It’s summer again. Time for barbecues, and, of course, hitting the beach to cool off. What would going to the shore be without a good book tucked in your bag along with the chips, beer and paddleball? In between baking in the sun, tossing a ball around and taking a dip in the ocean, you’ve got to have some easy reading but fun material. It’s a bonus when you actually learn something. We’ve come up with a good list for the horologically inclined.
1. A Grand Complication: The Race to Build the World’s Most Legendary Watch by Stacy Perman
If ever there was an epic battle in the watch world, this is it. Financial entrepreneur Henry Graves, Jr., and genius engineer and luxury car builder James Ward Packard were in an unofficial duel to own the most complicated watch. Though they never met, they closely followed each other’s movements down the rabbit hole of horology.

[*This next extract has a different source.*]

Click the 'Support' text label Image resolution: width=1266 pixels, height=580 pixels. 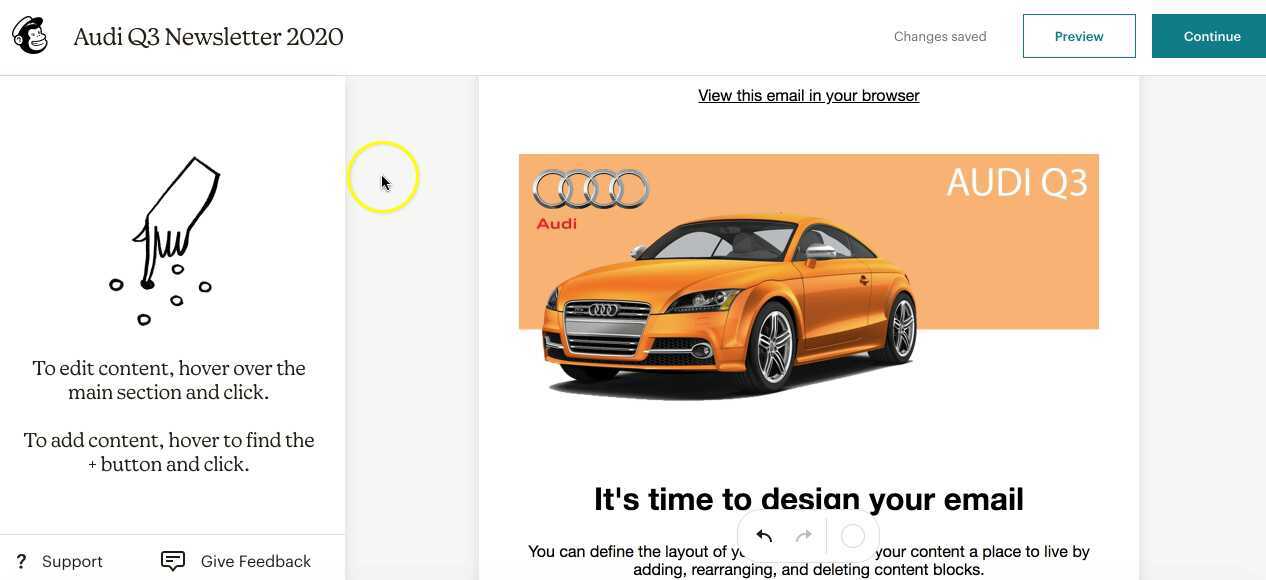point(72,561)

In pursuit of the best of the best, Packard and Graves’s competition pushed Patek Philippe to find their best too, expanding the boundaries of what was possible.
2. A More Perfect Heaven by Dava Sobel
Dava Sobel has a thing for time and the universe. She makes the complex understandable through her blend of fact with down home good storytelling. She’s so entertaining you don’t even realize you’re learning history. Here she takes as her subject Nicolaus Copernicus, the man who dared question the Earth’s position as the center of the universe. His “crazy” idea formed the cornerstone for man’s understanding of the universe, leading to the Scientific Revolution. He kept his theory silent for 30 years, fearful of its reception—until a young intellectual named Rheticus came to visit the scientist. In this play, Sobel dramatizes and explores the relationship between mentor and student and what led Copernicus to finally break his silence.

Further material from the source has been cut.